Peki, 15 milyonun altında borcu olanlar için ne yapıldı? Bu gruptaki borçlular içinde, Bankalar Birliği tarafından alınan bir tavsiye kararı var.
Bu tavsiye kararı; risk grubu bazında, bankalar ve diğer finansal kuruluşlara toplam nakit kredi borcu 15 milyon TL’nin altında olan (gayri nakdi riskleri ile birlikte 25 milyon TL’ye ulaşan) işletmelerden;
-
Bankalar ve diğer finansal kuruluşlar tarafından hakkında yasal takip işlemi başlatılmamış,
- Hakkında iflas kararı bulunmayan,
- Kredileri 30 Haziran 2018 tarihinden sonra ilgili bankada yapılandırılmamış,
- Nakit akış dengesi geçici olarak bozulduğu için, borçlarını ödemekte zorlanan ancak kredilerinin yeniden vadelendirilmesi halinde, borçlarını geri ödeme kabiliyeti kazanarak işletme sermayesini güçlendireceği kanaati oluşanlarla sınırlı olmak kaydıyla;
30 Nisan 2019 tarihine kadar vadesi dolacak;
- spot kredileri ile taksitli kredilerin bu dönemde vadesi gelen taksitleri,
- 6 aya kadar anapara ödemesiz olmak üzere,
- Toplam 24 aya kadar vadelendirilebilecektir.

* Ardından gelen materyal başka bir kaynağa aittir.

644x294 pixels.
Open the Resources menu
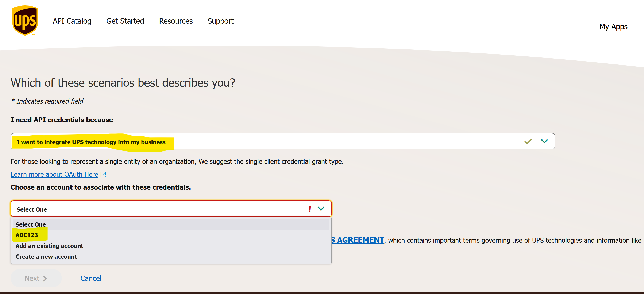tap(176, 21)

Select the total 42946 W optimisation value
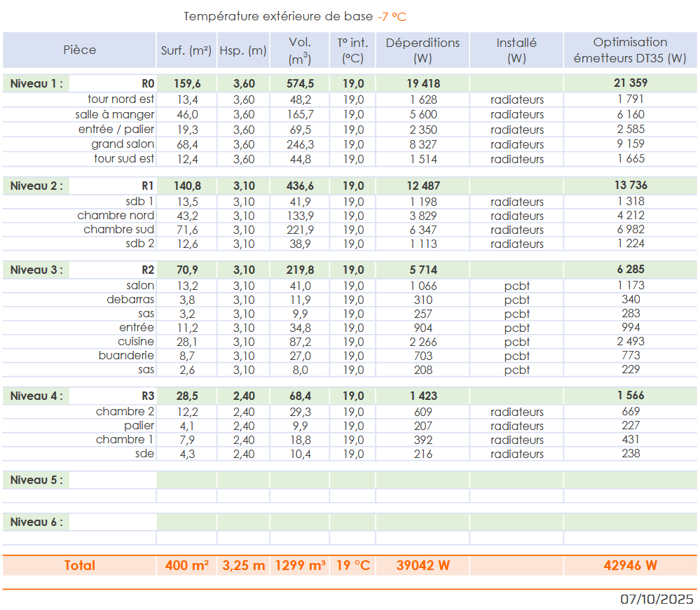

İşletmeler, bankalara münferiden başvuracak, talepleri her bir banka tarafından kendi risk yönetimi ve kredi politikaları çerçevesinde değerlendirilecek, ya kabul ya da ret edilecektir. Başvurunun kabulü ile ilgili olarak, bankaları zorlayıcı hiçbir yasal düzenleme mevcut değildir.

kobi-nedimturkmen

Ülkemizde, 1 ila 9 işçi arasında çalıştıran işyerlerinin, toplam işyerleri içindeki payının  yüzde 94 seviyelerinde olduğu gerçeği karşısında; ekonomik krizden en çok etkilenen ve nakit akışı bozulmuş bulunan KOBİ’lerin finansal sisteme olan borçlarının yapılandırılması için, “Çerçeve Karar’’ almayıp, tavsiye karar ile yetinilmesi ve bu küçük işletmelerin bankacıların insafına terkedilmesini, nasıl yorumlamamız gerekmektedir?
Bankalar Birliği; yukarıda ayrıntısına yer verdiğim tavsiye kararını, bütün bankacılık sistemine kabul ettirecek düzenlemeleri yapmalı ve yaptırmalıdır. Bu konuda Hükümet ve BDDK ile gece gündüz çalışılarak, sorun çözülmelidir.
Finansal sektörü, yüksek borcu olan işletmeler ile anlaşma yapma konusunda zorlayıcı düzenlemeler ile anlaşmaya mecbur edip, bankalara çok cüzi borcu olan KOBİ’leri bankacıların insafına terk etmek; “hepiniz batın ve ayakaltından çekilin’’ demektir.
Ülkemizde şuan da yaşanan problem; piyasada yeterli nakdin olmaması, döviz kurlarındaki ve faizlerdeki aşırı yükseliş, enflasyonun etkisi ile firmaların alacaklarını tahsil edememesi ve normal ticari faaliyetlerin durma noktasına gelmesidir.
İşletmeler, borçlarını ödeyecek nakit akışını normal mal ve hizmet satışlarından karşılayamamaktadırlar. Dolayısıyla, ekonomideki durgunluğun aşılması ve piyasaya nakit girişine kadar, bu firmaların nefes almasının sağlanması elzemdir.